It’s easy to make fun of predictions about the future, since they so rarely come true. (Consider, for example, all the Popular Mechanics articles from the early 20th century suggesting that we’d all be living in domed cities and driving flying cars by now.)
But fair or not, I tend to hold economic forecasters to a higher standard than your run-of-the-mill technology booster. Consider oil prices: huge sectors of the economy, from car manufacturers to housing developers to road builders, make huge bets based on experts’ predictions about future oil prices. Since there’s so much money and so many jobs at stake, there’s a lot riding on the judgment of the experts.
But a look backward shows that the experts are…well, astonishingly inexpert at predicting oil prices.
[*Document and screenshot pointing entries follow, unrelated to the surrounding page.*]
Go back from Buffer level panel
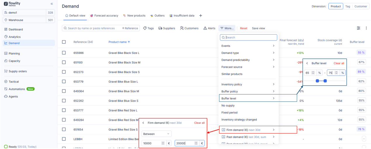The width and height of the screenshot is (371, 149). pos(307,63)

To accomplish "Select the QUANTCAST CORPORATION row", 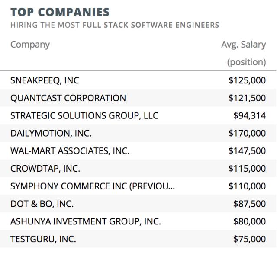I will pos(68,98).
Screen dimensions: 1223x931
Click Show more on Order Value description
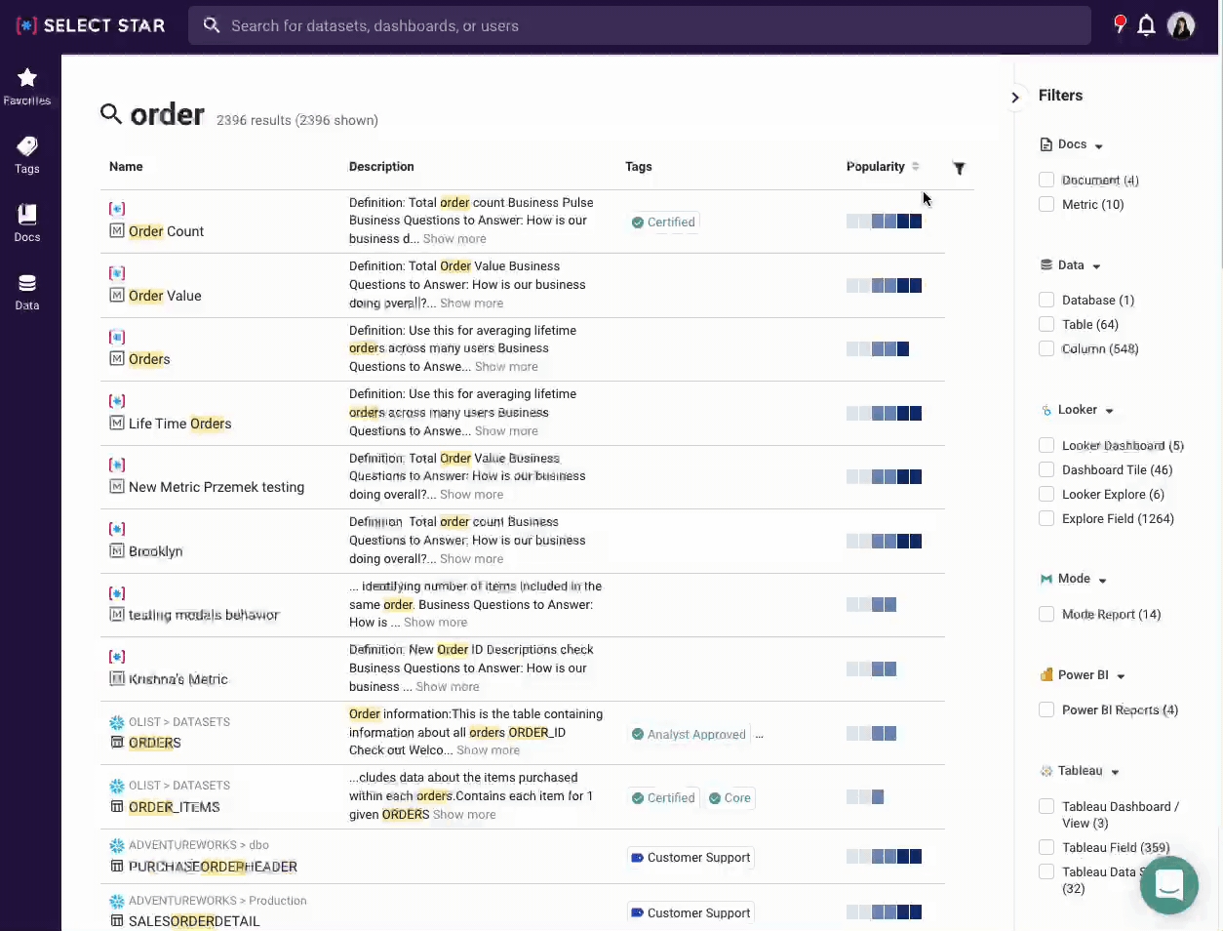coord(471,304)
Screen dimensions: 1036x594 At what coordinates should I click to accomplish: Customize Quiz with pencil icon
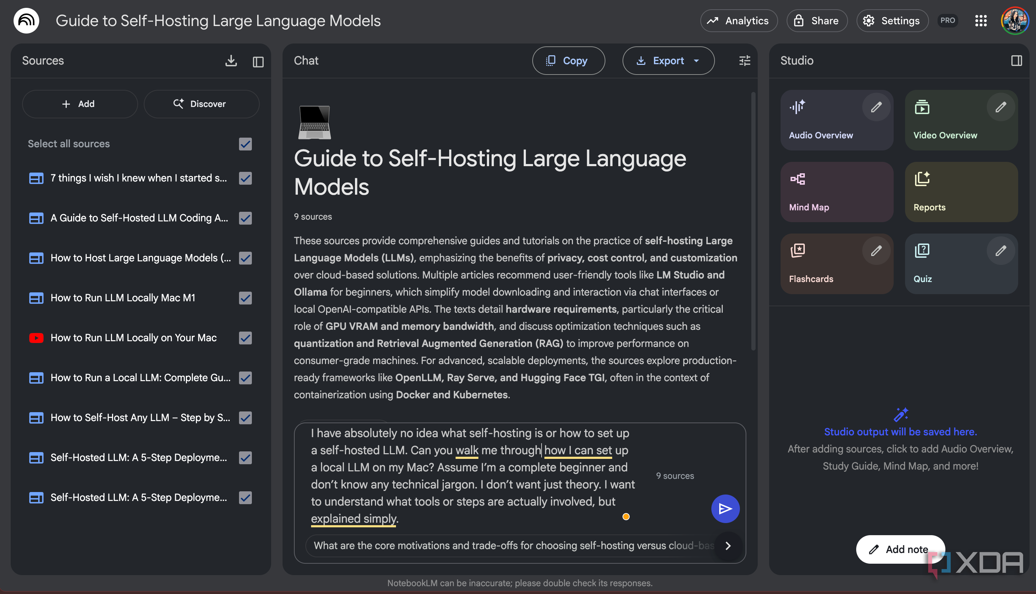[x=1000, y=251]
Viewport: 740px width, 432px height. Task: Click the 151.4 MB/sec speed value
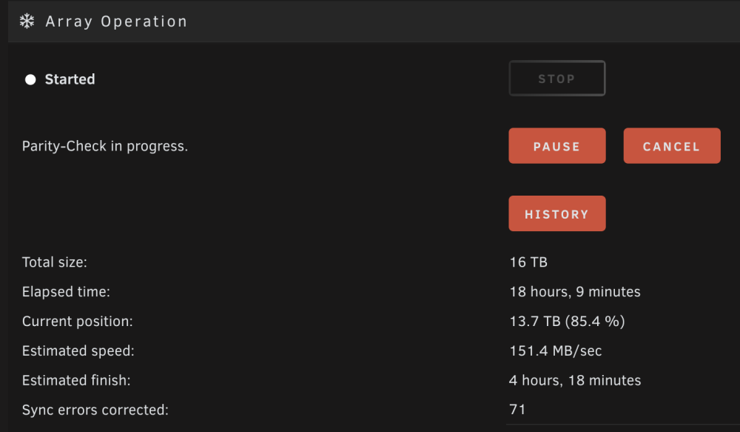pos(556,351)
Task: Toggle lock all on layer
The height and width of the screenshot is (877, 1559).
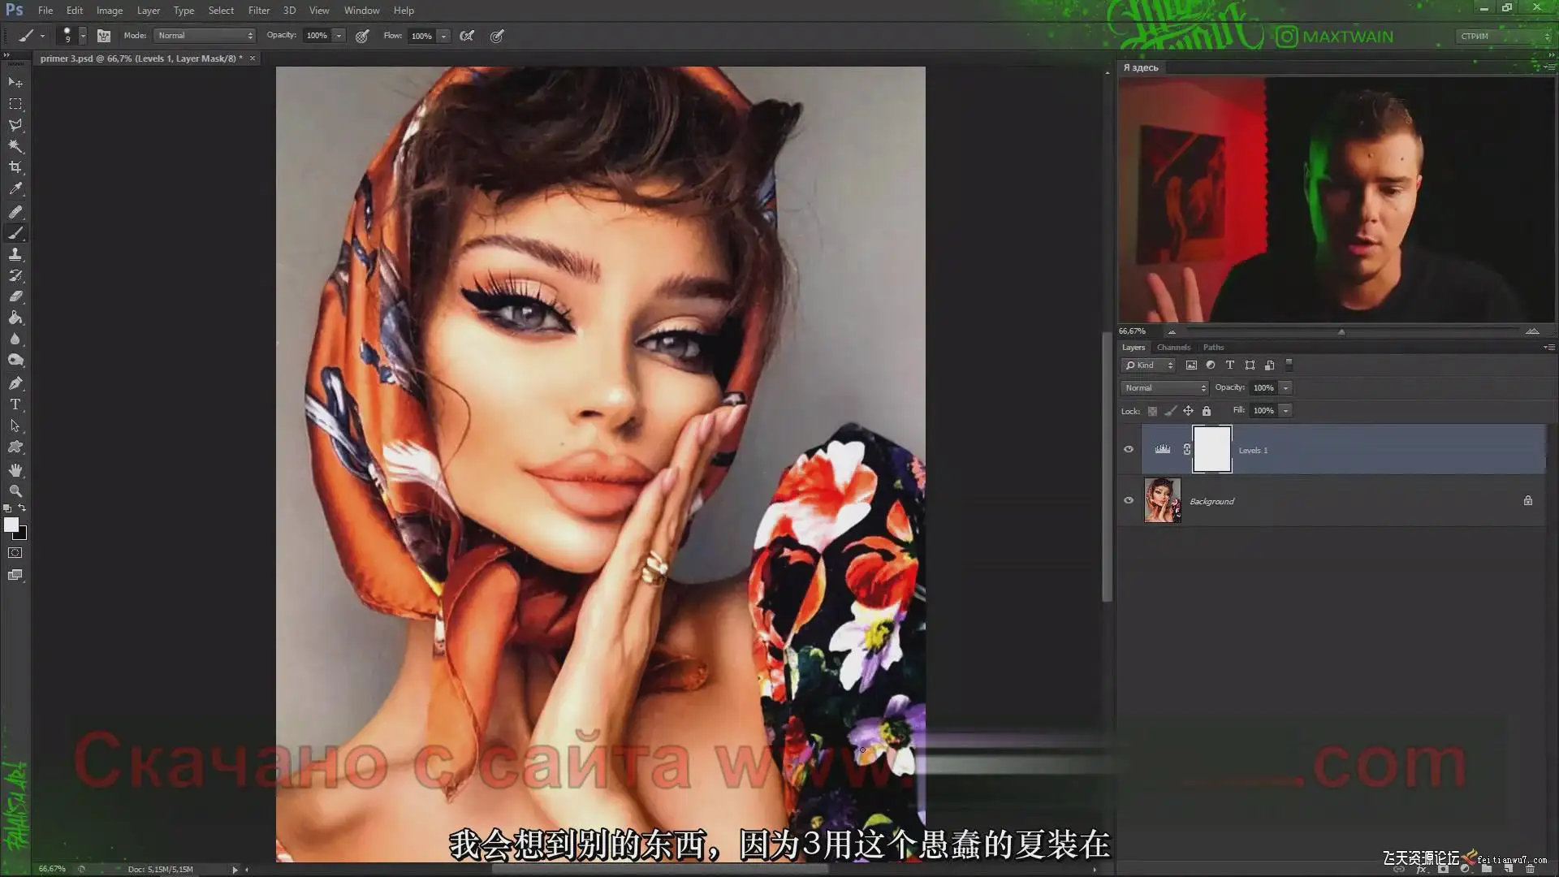Action: tap(1206, 411)
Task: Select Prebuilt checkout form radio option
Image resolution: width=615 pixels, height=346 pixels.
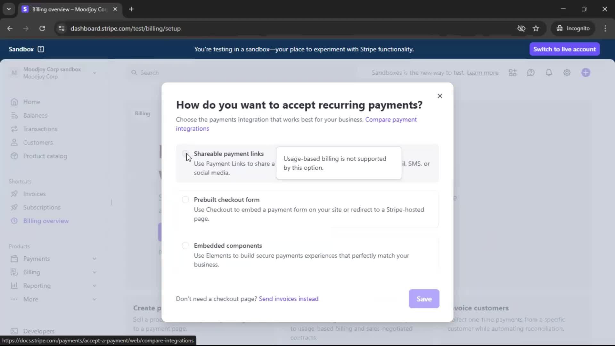Action: pos(185,200)
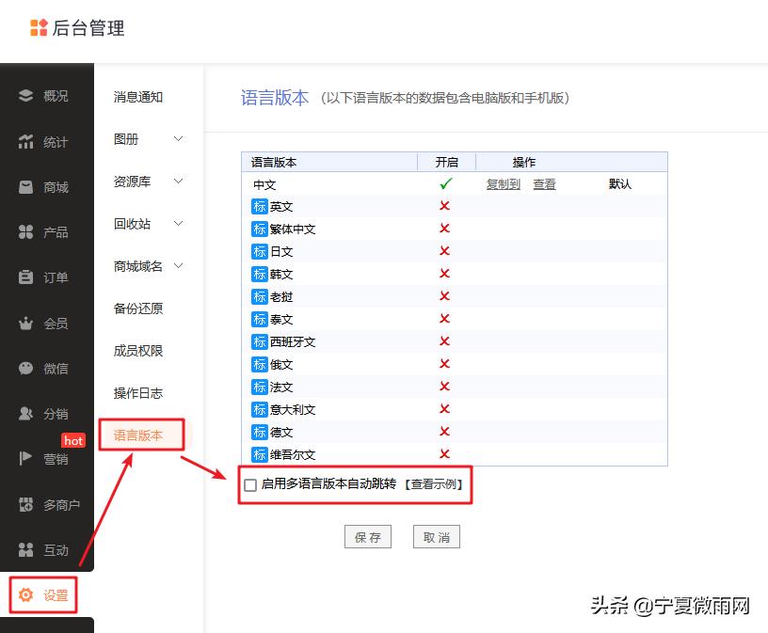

Take a look at the chart to the right, based on data taken from various editions of the US Energy Information Administration‘s Annual Energy Outlook. As recently as 2004, the US government’s main energy forecasting body was predicting that oil prices would hover around $30 for the next few decades, rising only modestly. (All dollar figures in this post have been adjusted for inflation to today’s values.) In fact, the EIA’s “high price” estimate—the upper range of prices that they were willing to predict—foresaw that a barrel of oil would stay well below $45 per barrel through 2025.
Fast forward three years, and oil prices had already spiked north of $70 per barrel. And EIA evolved with the times—a bit. They stopped predicting $30/barrel oil as far as the eye could see. Still, they did project that oil prices would come quickly back to earth over the next few years, only starting to rise again in 2015.
And now, four years later, we’ve lived through oil prices that spiked well north of $100 per barrel—and EIA’s forecasters have changed their tune yet again, predicting price increases as far as the eye can see.
I suppose you could argue that the phenomenal price spikes of 2008 shocked the EIA out of a state of denial; no longer could they support the fantasy that oil would stay cheap forever.
But maybe they, and we, are every bit as deep in denial ever.
Why do I say they (and we) are still in denial? Two reasons.
First, even though the EIA is, in fact, forecasting rising oil prices, they may still be underestimating just how fast they’ll go up. Their forecast for 2011 puts oil prices at $83 per barrel for the year, but NYMEX oil futures are already running at $92. We’ll see how the rest of the year shakes out, but so far EIA is still lowballing it.
But second—and more importantly—if this chart shows anything, it’s that the future is really, really hard to predict. I’ve singled out EIA here, but they had good company. Virtually all “respected” oil forecasters, both in the public sector and in private firms, domestic and international, were making the same mistakes: assuming that the future would look more or less like the very recent past. None of them were stupid people. But despite all the money on the line, and all the intelligence and economic tools at the analysts’ disposal, they still made a hash of it.
So perhaps the real lesson is that even though today’s long-term economic forecasters aren’t a whole lot better than yesterday’s fortune-tellers and tea-leaf readers, we’re in denial about our complete inability to predict the future. EIA’s proven time and again that it doesn’t do a particularly good job of forecasting oil prices, but it still keeps plugging away—and people keep reading about, and acting on, their predictions.
Our particularly troublesome result is that we prepare for what the experts think are the “most likely” outcomes—which, in 2004, meant that our children would be able buy a barrel of oil for $35—rather than for the full range of possible outcomes. So when the “most likely” outcome doesn’t come to pass, as it so rarely does, we all get caught flatfooted.
So perhaps we’d be better off if we simply didn’t rely on these sorts of predictions about the future at all. Maybe we should just admit that we just don’t know if oil will be $30 per barrel or $300 in 5 years. In a world in which we acknowledge that we don’t know what’s going to happen, we might be more eager to look forpolicies that can’t go wrong: ones that will function just as well in a world of high oil prices as with low oil prices. I’d argue that putting a price on carbon now is just such a policy: it would help prepare us for a future in which prices oil prices are much higher than they are today. And if oil miraculously gets cheap again—well, heck, we’ll at least have a more energy efficient economy—which is a good thing, no matter what the price of energy is.